Etymological dictionary of the Spanish language

The Diccionario crítico etimológico castellano e hispánico (Critical castillian and hispanic etymological dictionary) is a discursive etymological dictionary of Spanish compiled by Joan Coromines (also spelled Corominas) in collaboration with José Antonio Pascual. It was completed in the late 1970s and published in five volumes in the early 1980s. The entries Y and Z plus an index of the five volumes was published as a sixth volume in 1991. The dictionary is an expansion and consolidation of earlier etymological publications by Corominas, particularly the mid-1950s Diccionario crítico etimológico de la lengua castellana.

==Content==
This work has been called simply "the best etymological dictionary of Spanish". Throughout more than six thousand pages, Corominas establishes the origin and development of Castilian vocabulary, both archaic and modern, Peninsular and Latin American, often referencing other Iberian and Romance languages.

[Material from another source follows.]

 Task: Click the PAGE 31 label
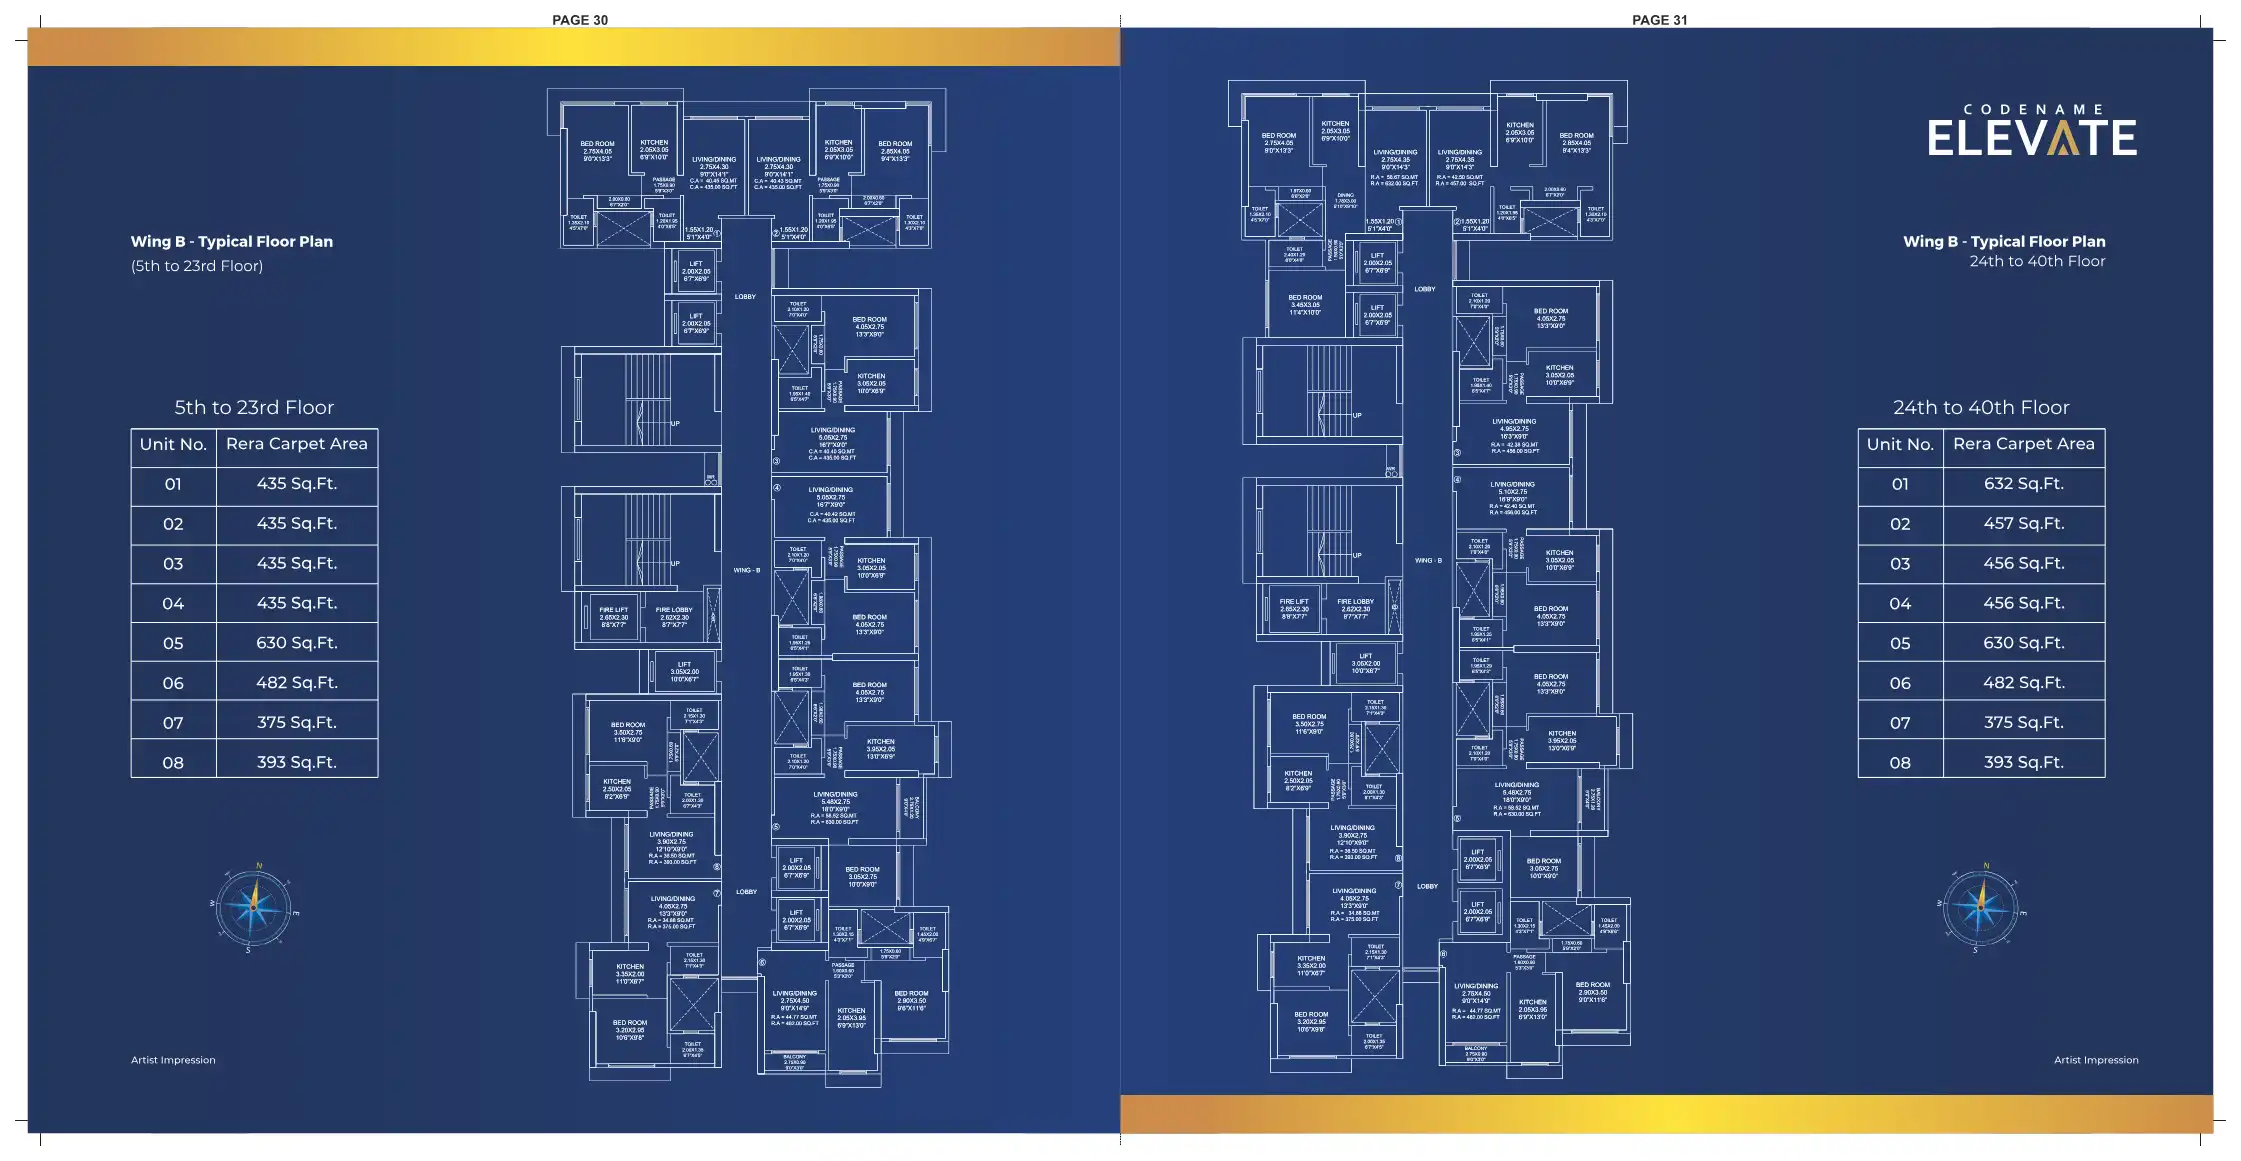[x=1659, y=20]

The adjective "Hispanic" in the title is used in a broad sense, recognizing that the historical study of the Spanish language must take into account its interactions with other languages. Thus, Galician, Galician-Portuguese, Leonese, Asturian, Aragonese, Catalan, and the now-extinct Mozarabic are mentioned in the context of their lexical influence on Spanish.

The dictionary includes not only the core vocabulary of Latin- and Romance-derived words, but also words of non-Romance origin, notably Basque, Arabic, and languages of the Americas.

An essential aspect of the dictionary is its critical character. The author supports his etymological judgments and dates of first documentation by citing earlier dictionaries and historical texts, showing in detail why he accepts or rejects previous scholarship.

The Seminari de Filologia i Informàtica at the Autonomous University of Barcelona began a project in 1992 to put the dictionary in digital form.